Depending on the field, these tools can be virtual assistants, data analysis facilitators, or even catalysts for innovation. In any case, they’re tools that are hard to ignore today. Behind every relevant answer often lies a good prompt — that precise instruction guiding AI to deliver the expected result. But crafting a good prompt takes time, requires adjustments, and often relies on personal experience. As a result, everyone works in isolation, repeats the same tests… and collective efficiency suffers.
In this article, we explore how to move from an individual to a collaborative approach to AI, by sharing our best practices and implementing our prompts collectively to boost productivity, inspire team members, and improve workflow and output quality.
Loss of efficiency
We examined a problem we’ve been facing for several months. Each person using generative AI tools works independently, based on their own experience. As a result, a considerable loss of efficiency can occur.
Anyone who has worked with generative AI knows that the first prompt is rarely optimal. Not all specificities are accounted for initially — it’s an iterative process. A first prompt is written, tested, adjusted, and tested again. This cycle of writing and testing can take a significant amount of time, to the point where one might wonder if it wouldn’t have been faster to write the desired result manually.
The most effective users have learned to record their prompts that provide high added value — and the components that lead to good results.
Human collaboration in all this
Given the effort required to craft a good prompt, we asked ourselves how best to share these practices.
First, we set up dedicated communication channels to discuss everything related to AI integration.
Beyond that, we now have a shared catalog among all employees — a workspace where people can add their most frequently used prompts and refer back to them later.
This catalog serves two purposes. First, it allows everyone to get inspired by the capabilities of different AI tools (ChatGPT, Gemini, Grok, etc.). In other words, by seeing the prompts others use, team members can identify ways to use AI to make their own processes more efficient. Second, since writing a good prompt requires considerable effort, it makes sense to let colleagues benefit from the results of that iterative work.
Just like sharing any reusable internal work document, it’s logical to adopt the same reflex when it comes to prompts.
Predictive analysis
At Libéo, our prompt catalog is part of our internal knowledge base, equipped with categories, filters, and keyword search. This allows everyone to quickly find the right tool for the right situation.
For a team just starting out, a simple shared Excel or Google Sheet can do the job. The key is to make the content easily accessible and collaborative.
For example, we use generative AI to help us write test suites that ensure the quality of our applications.
Concrete example: Generate a single unit test using the createMock method when needed to mock methods involving database and API requests.

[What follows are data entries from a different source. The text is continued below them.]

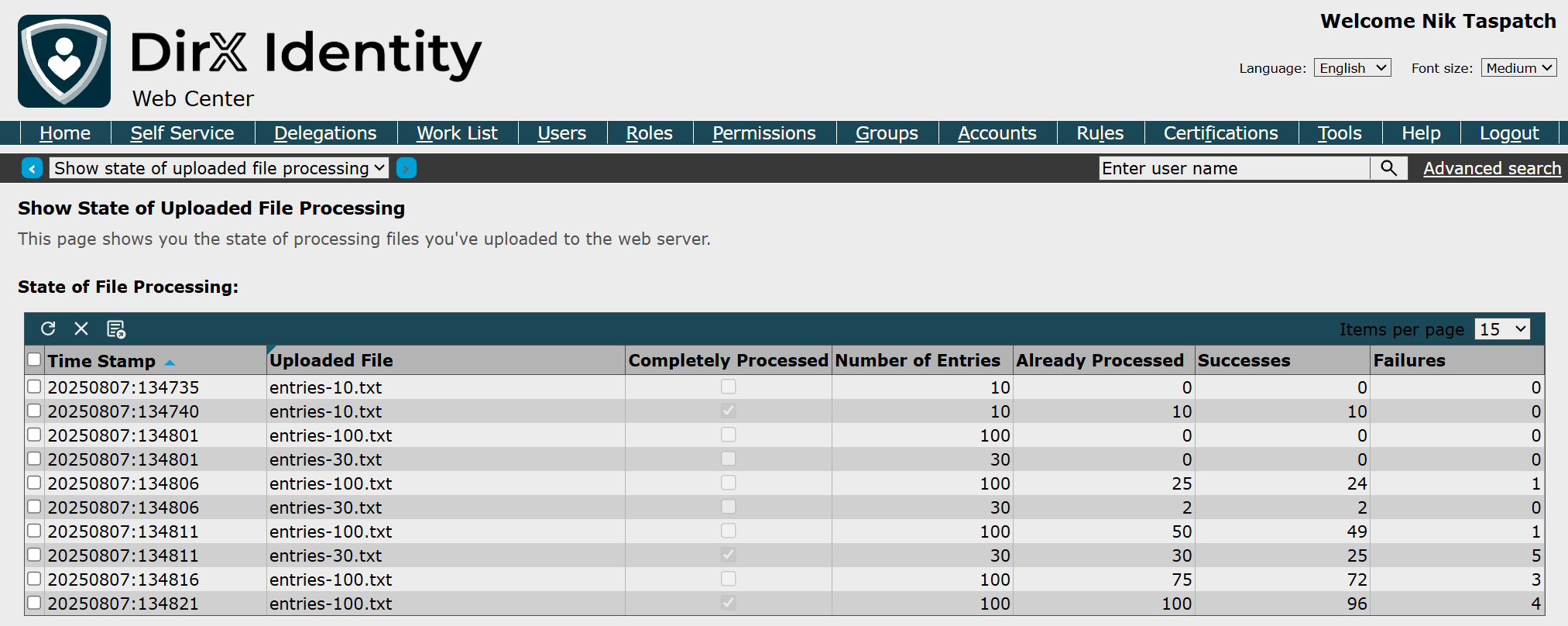
Task: Sort by Time Stamp ascending arrow
Action: (x=170, y=363)
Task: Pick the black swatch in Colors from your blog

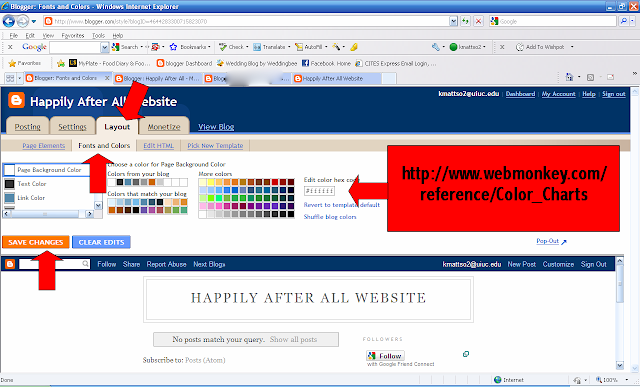Action: coord(120,182)
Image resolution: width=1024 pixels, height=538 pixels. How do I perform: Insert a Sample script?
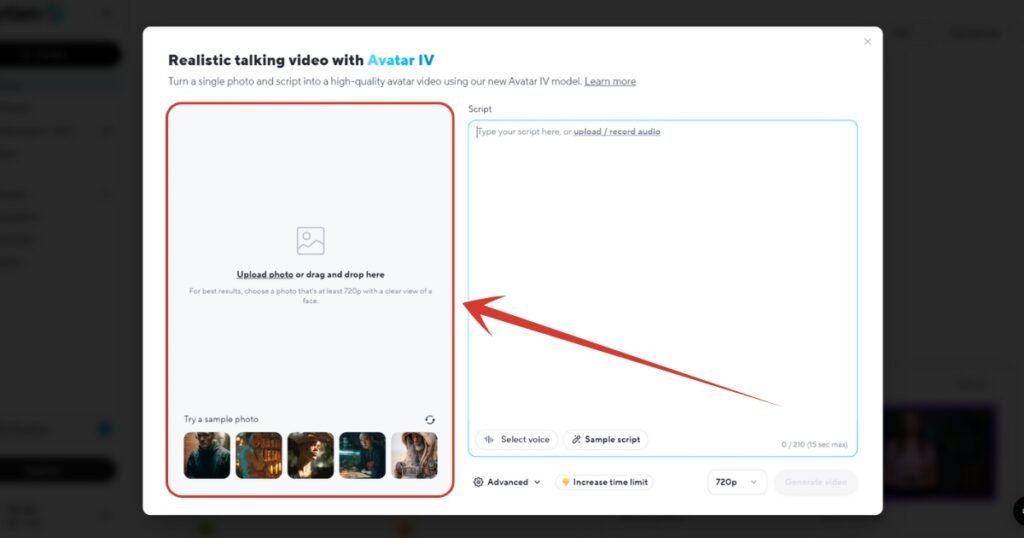pos(606,440)
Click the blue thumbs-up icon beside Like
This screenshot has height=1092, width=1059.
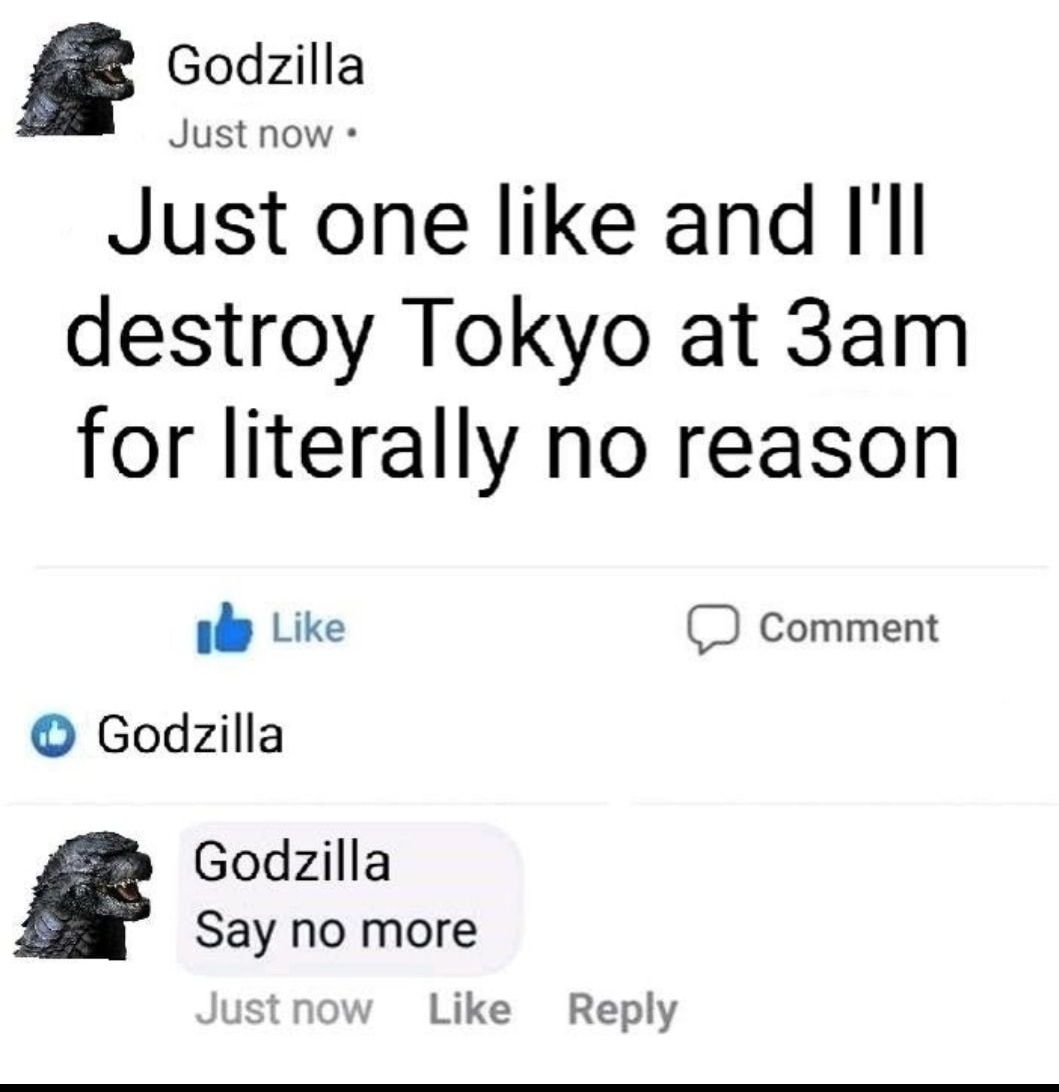coord(224,627)
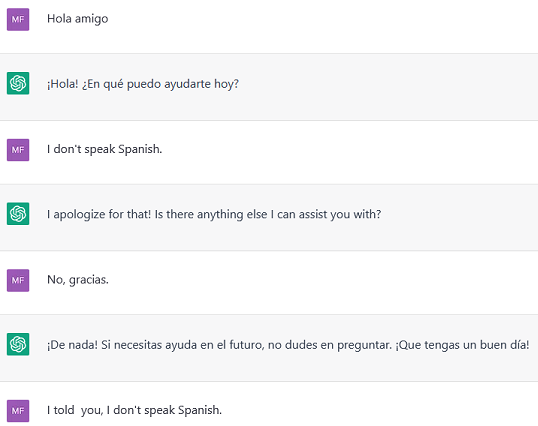Click the MF avatar beside "Hola amigo"

(x=18, y=20)
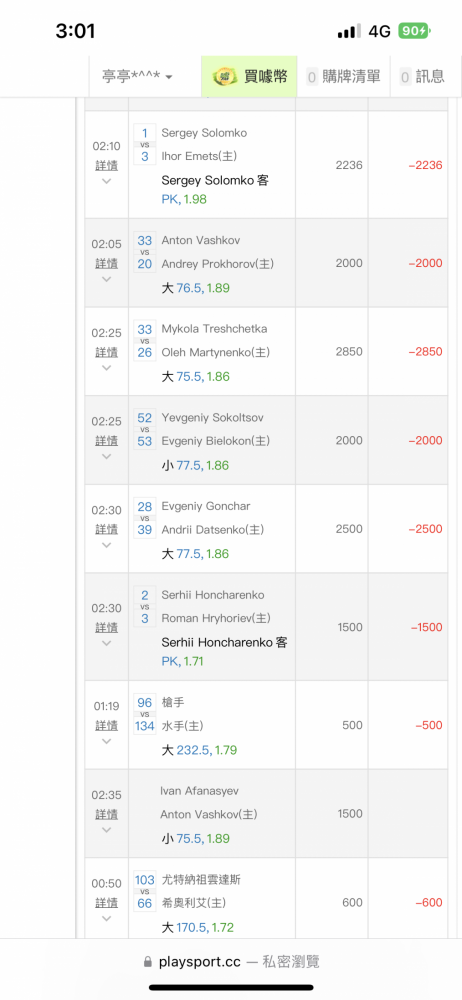The image size is (462, 1000).
Task: Open the 亭亭*^^* account dropdown
Action: (137, 77)
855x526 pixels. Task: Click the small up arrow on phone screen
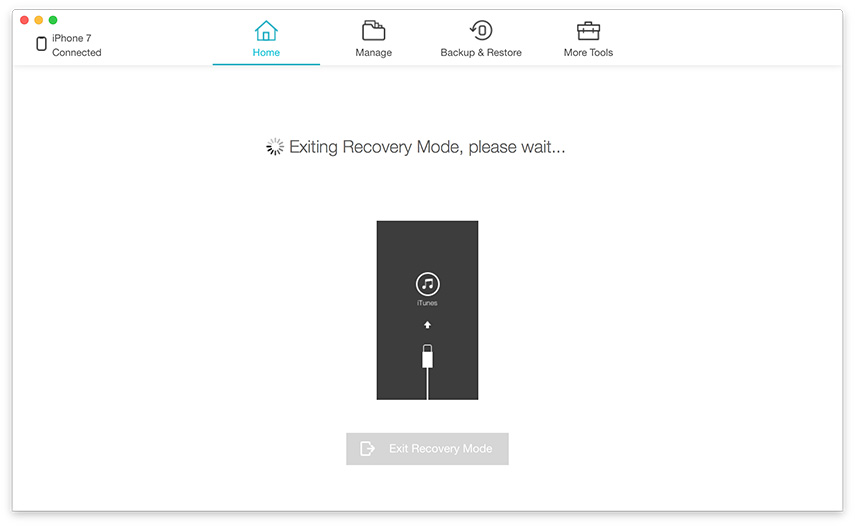click(x=427, y=325)
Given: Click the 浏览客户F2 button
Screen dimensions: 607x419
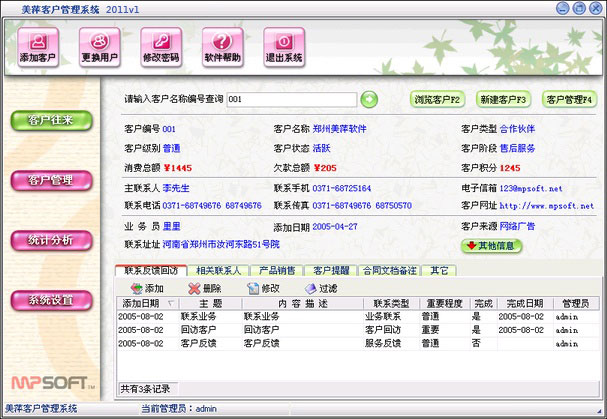Looking at the screenshot, I should pyautogui.click(x=437, y=100).
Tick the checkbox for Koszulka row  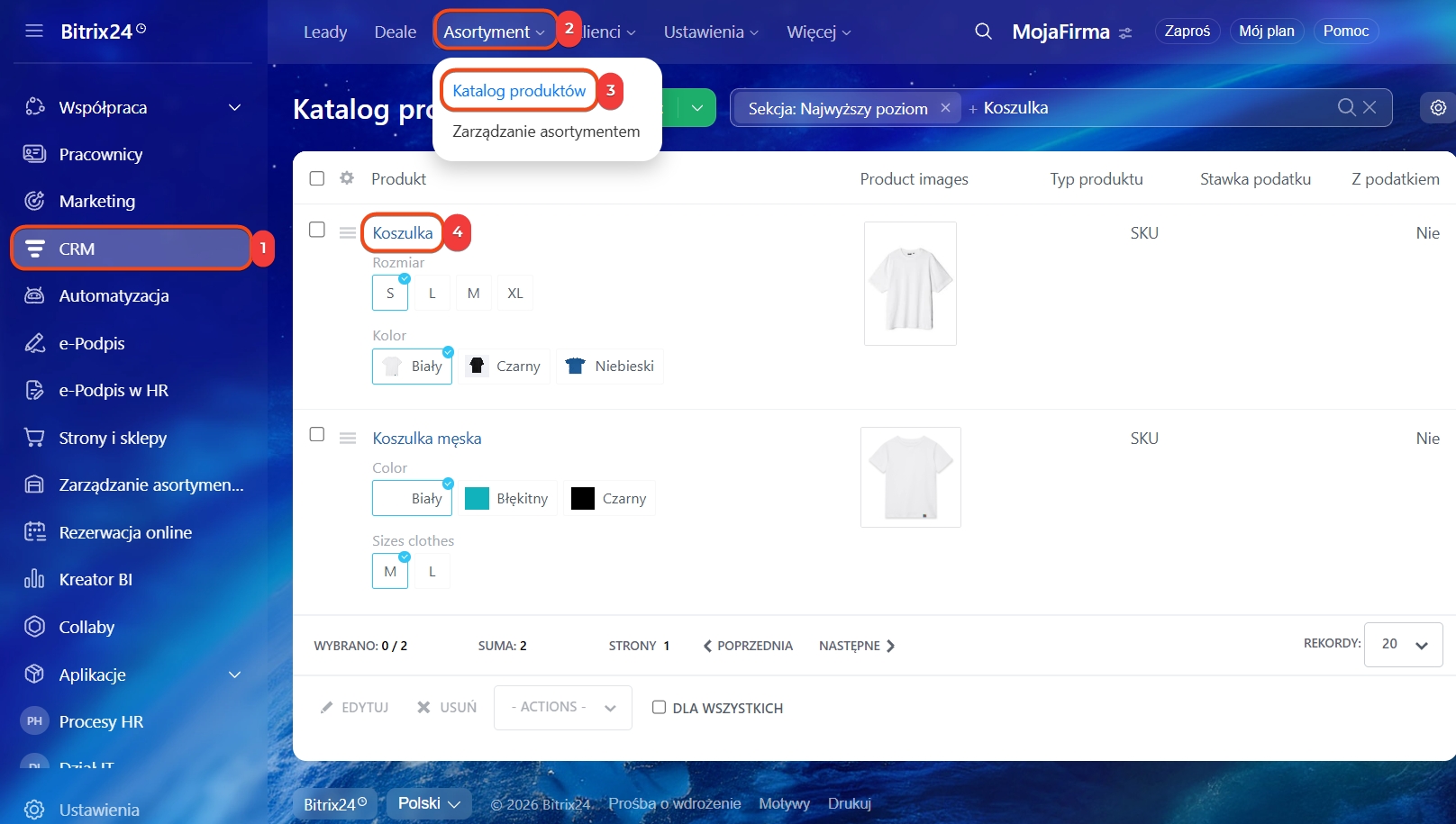point(317,230)
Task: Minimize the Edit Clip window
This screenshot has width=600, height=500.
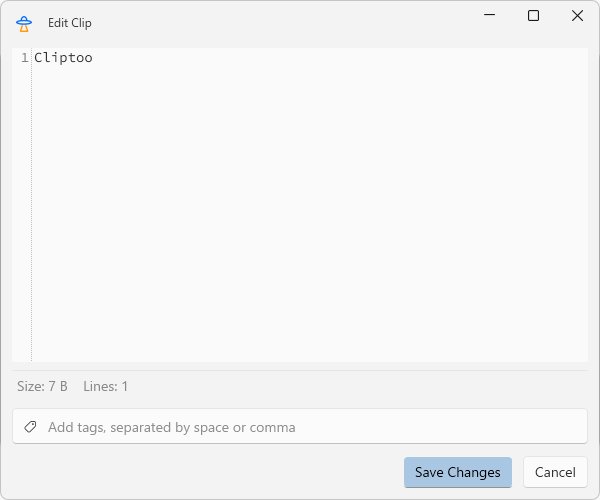Action: coord(490,16)
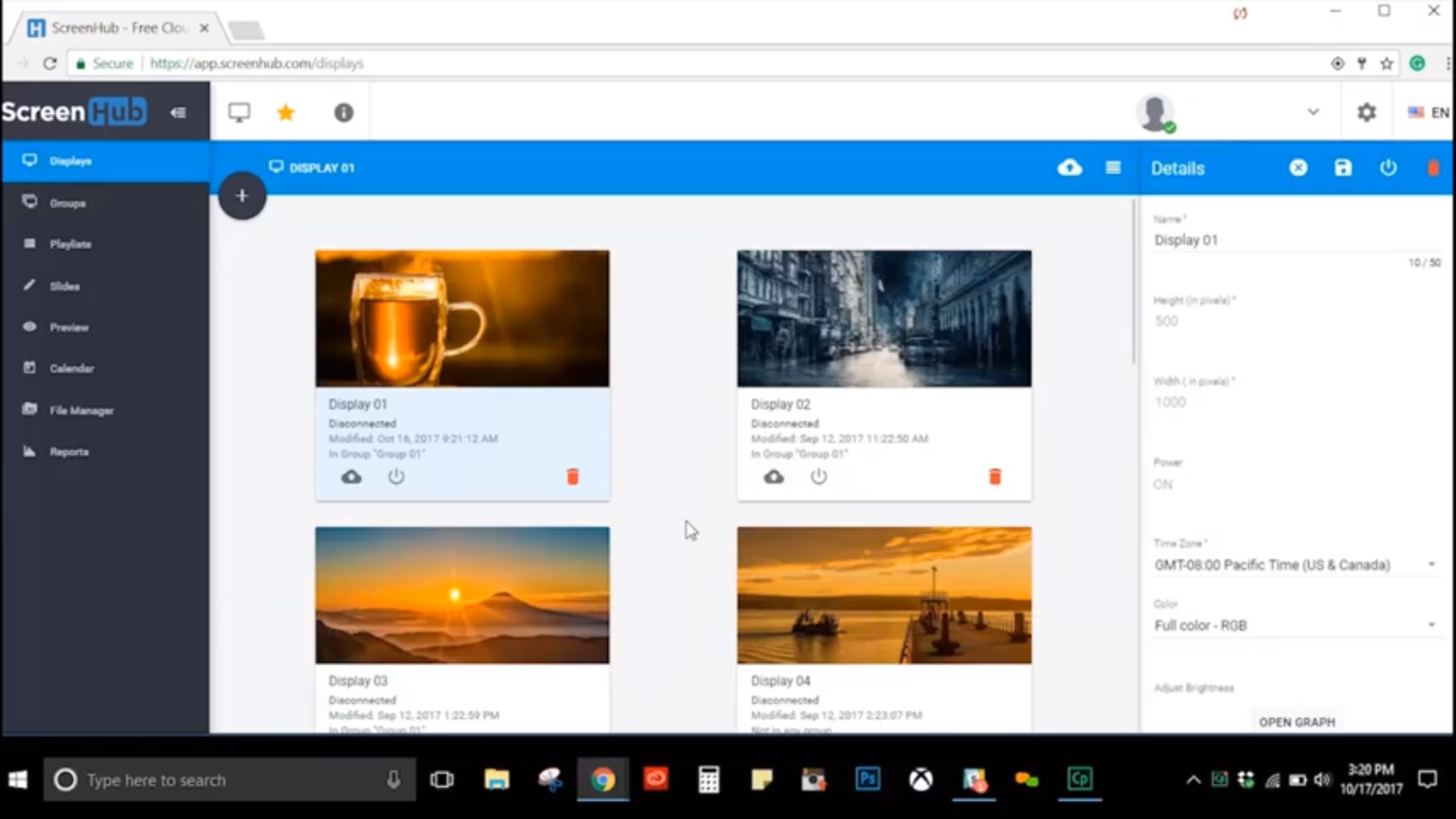Open the info icon in top toolbar

[344, 113]
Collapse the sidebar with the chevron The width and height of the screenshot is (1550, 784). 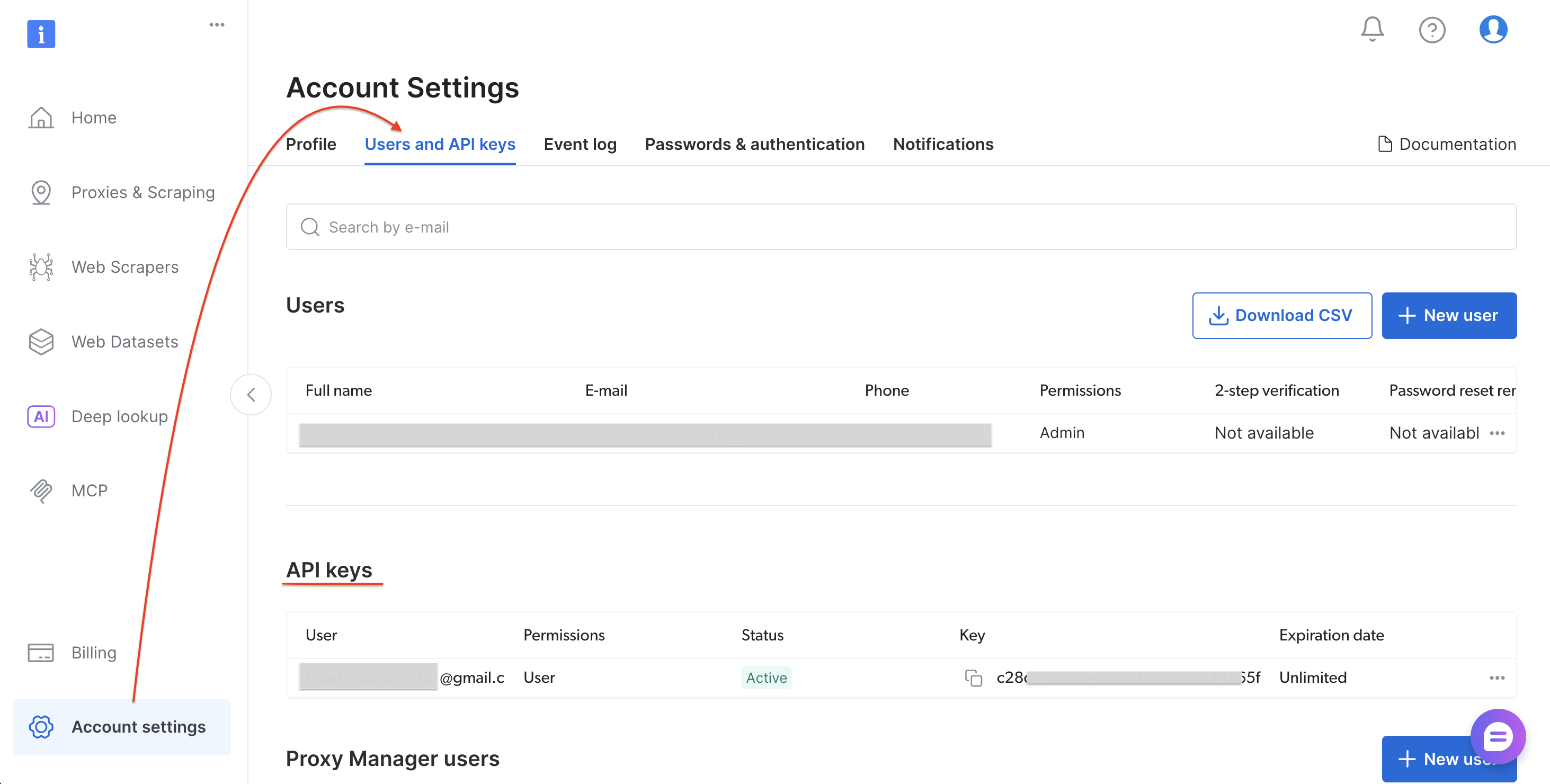coord(251,394)
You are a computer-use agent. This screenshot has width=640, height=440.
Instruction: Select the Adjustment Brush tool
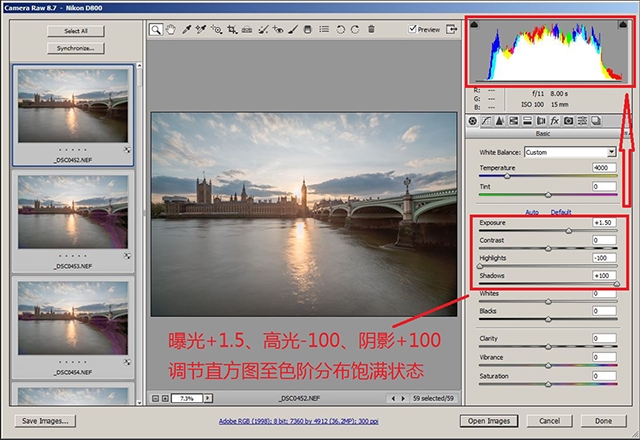pos(293,30)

Whatever the format, one must keep in mind that these practices don’t eliminate bias, hallucinations, or possible errors generated by AI tools. They simply help increase efficiency and share learnings.
In summary
To collaborate effectively with artificial intelligence, it’s not just about knowing how to write good prompts — it’s about learning to build collectively on that work.
As we’ve seen, a good prompt takes time, iteration, and experience. Without teamwork, everyone repeats the same process alone, at the expense of productivity. By centralizing our best prompts in a shared database — whether sophisticated or as simple as a shared file — we save time, inspire one another, and expand our range of possible uses.
The key is to view AI integration as a collective field of experimentation rather than an individual tool. By sharing best practices, we not only improve the quality of results but also our capacity for innovation. And that’s something no algorithm can do for us.